The ‘Afternoon Tea without Marg’ celebration attracted more than 100 people from around New Zealand and Australia.
It was held to honour Margaret’s life which ended so tragically last month in Waikato Hospital two and a half hours after freakish winds brought down a pin oak tree on top of her only metres away from the very pavilion where people celebrated her life.
Her three sons, Kristen, Campbell and Brett Hapi, who arrived from Melbourne with his family the previous day, were joined by two of the country’s top session musicians Gary Verberne and Tim Armstrong to play the songs Margaret loved to listen to.
Margaret’s friend Sue Duignan was one of several who paid tribute saying she knew the woman she first met in the 1990s when they were both social workers, would have loved the party.
She would have particularly enjoyed the boys playing their music, she said.
Kristen was on the drums, Campbell on the keyboards, until he played lead guitar on The Eagles’ Hotel California, and Brett on bass.
Gary Verberne played guitar as he has on hundreds of records and gigs for DD Smash, When the Cat’s Away, Shona Laing and Boh Runga among others.
Tim Armstrong was the lead singer and also played the guitar. He started his career in Tokoroa as a teenager for top Waikato band The Politicians and has been out on his own and with the Tim Armstrong Band for several years.
Several others sang and played music to celebrate the 81-year-old mother of three and grandmother of three.

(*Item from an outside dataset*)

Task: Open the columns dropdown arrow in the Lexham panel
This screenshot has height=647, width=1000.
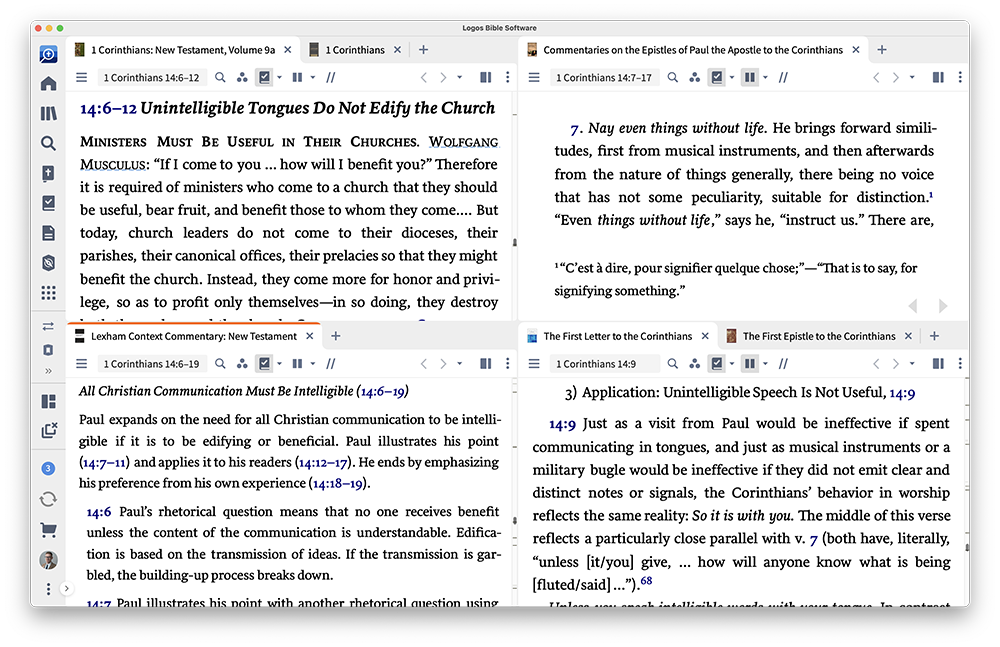Action: (313, 364)
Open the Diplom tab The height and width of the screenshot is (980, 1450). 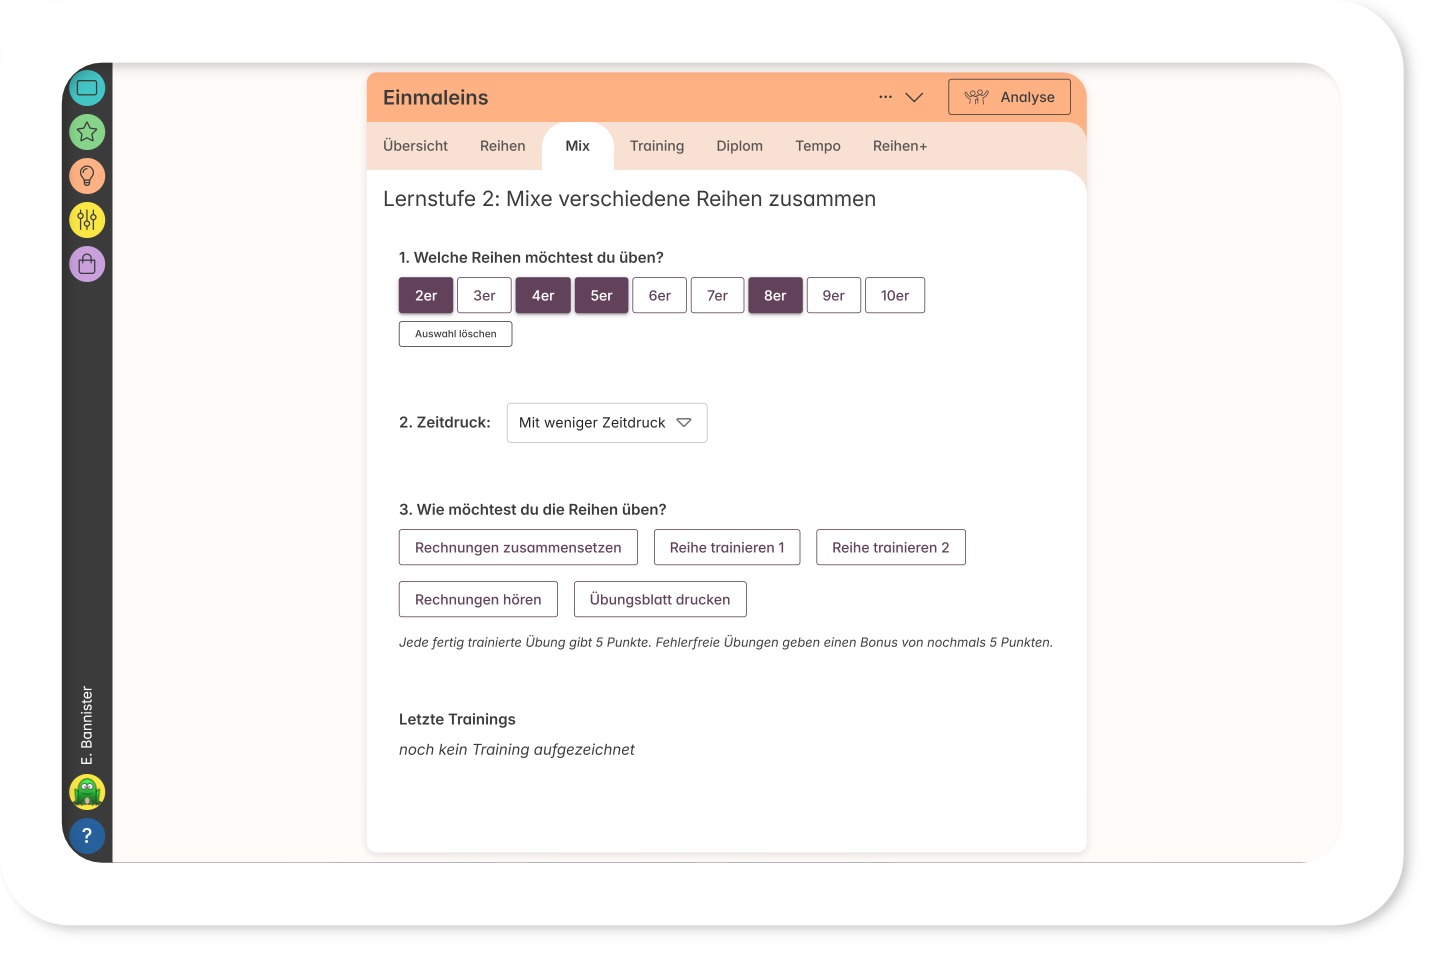click(739, 146)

A photographic slide show which played continuously during the celebration confirmed what Sue Duignan said – Margaret was a fashionista who was enjoying life and had style, resilience and attitude.
Other guests included the woman who was first on the scene and comforted Margaret while Cambridge volunteer firefighters freed her from under the tree, Waipā mayor Jim Mylchreest, deputy mayor Liz Stolwyk and Customer and Community Services group manager Sally Sheedy.
Margaret died on May 20. The remains of the 80-year-old pin oak tree were removed from the scene in the days leading up to the celebration.
Wood from the tree will be used to provide a memorial for Margaret.